Welcome to the inaugural post on my new blog: “Board Matters: the Politics of Education”, a commentary on the issues of the Buffalo Board of Education that matter. The campaign season leading up to the election to fill three seats on the Board this May has just begun and it appears that there will be a crowded field of candidates (11 at last count) and a plethora of issues to discuss/debate.
If you notice the Blog owner’s profile, it references the GTM Sisterhood. I decided to keep that profile, with a few modifications because it is a fitting representation of the true definition of a “sisterhood”. It contradicts the meaning that one Buffalo Board member wants to ascribe to African American women on the Board and staff. He uses the term to convey his contempt for this group of Black women, and to label us as incompetent, seeking undeserved status, negative, destructive, clandestine and irresponsible. He tries to mask his use of “the sisterhood” by claiming that this is the reference we make to ourselves. However, he means the term to be demeaning and derogatory.

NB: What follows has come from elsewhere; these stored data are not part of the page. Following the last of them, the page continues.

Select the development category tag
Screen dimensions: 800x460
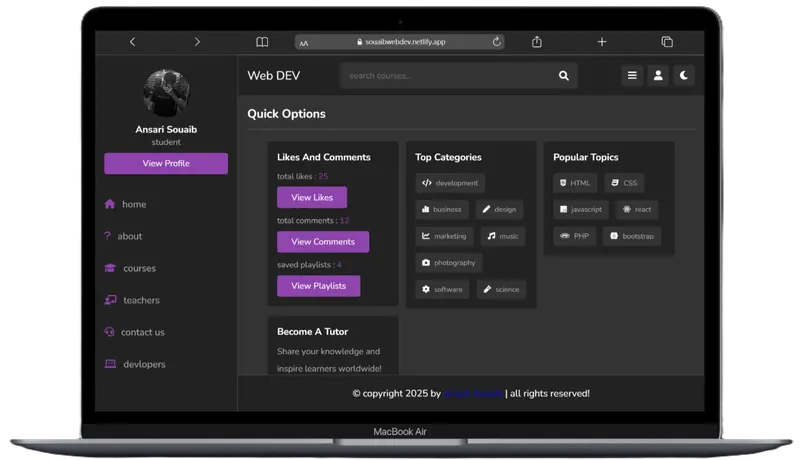pyautogui.click(x=450, y=183)
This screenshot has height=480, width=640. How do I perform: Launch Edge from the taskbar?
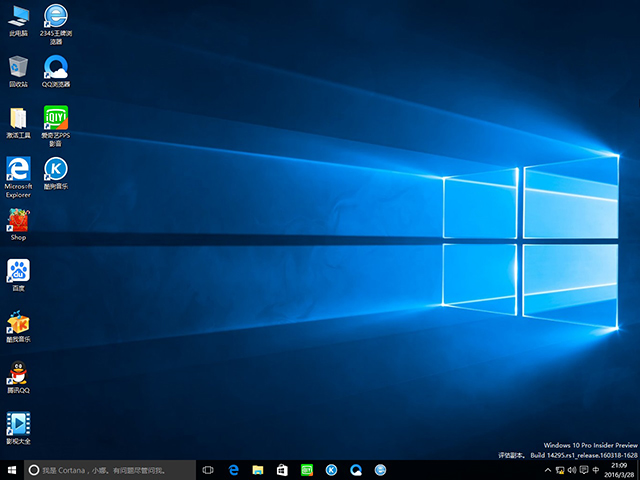click(233, 469)
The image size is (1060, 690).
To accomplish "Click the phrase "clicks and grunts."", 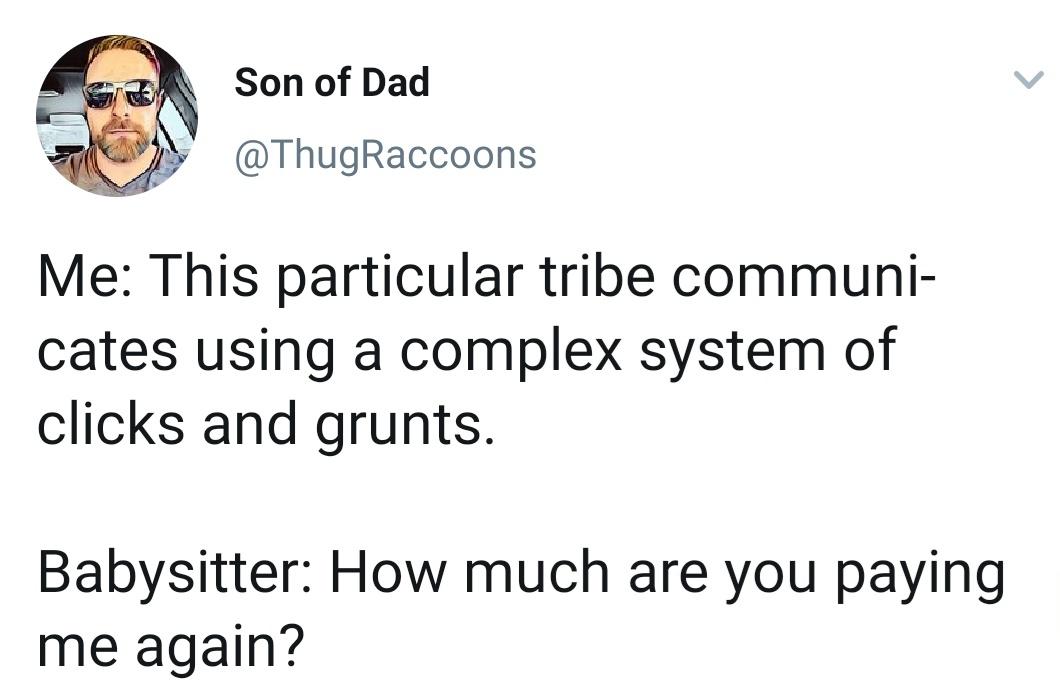I will point(266,424).
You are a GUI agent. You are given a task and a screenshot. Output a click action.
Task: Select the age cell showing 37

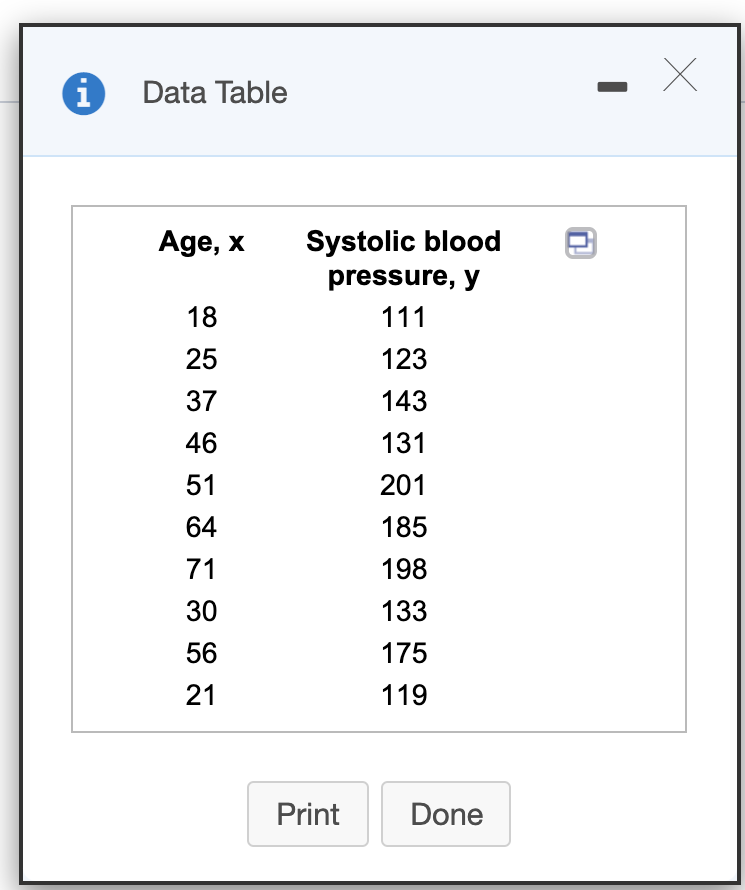201,401
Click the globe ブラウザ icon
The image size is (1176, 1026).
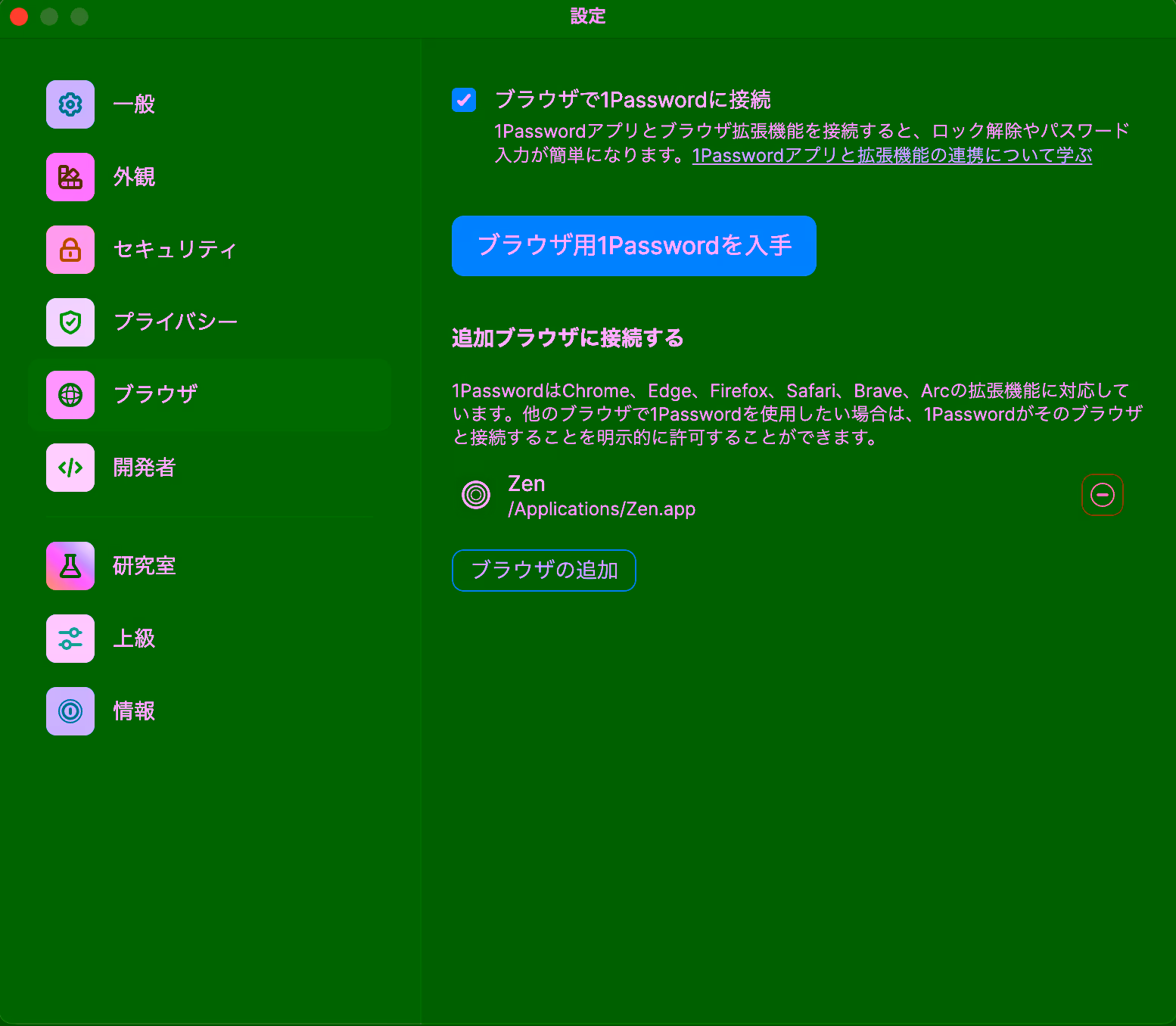(70, 395)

Historically and presently, the “sisterhood” describes the tradition of black women banding together, formally or informally, to create agency (self-help), advocacy and service to members of the community (theirs as well as the community in general). Members of the “sisterhood” are leaders but also understand the power of “strength in numbers”, so they collaborate and coalesce.
So, when you understand the true meaning of the “sisterhood”, you understand why we embrace that descriptor, celebrate it and proudly call ourselves, members!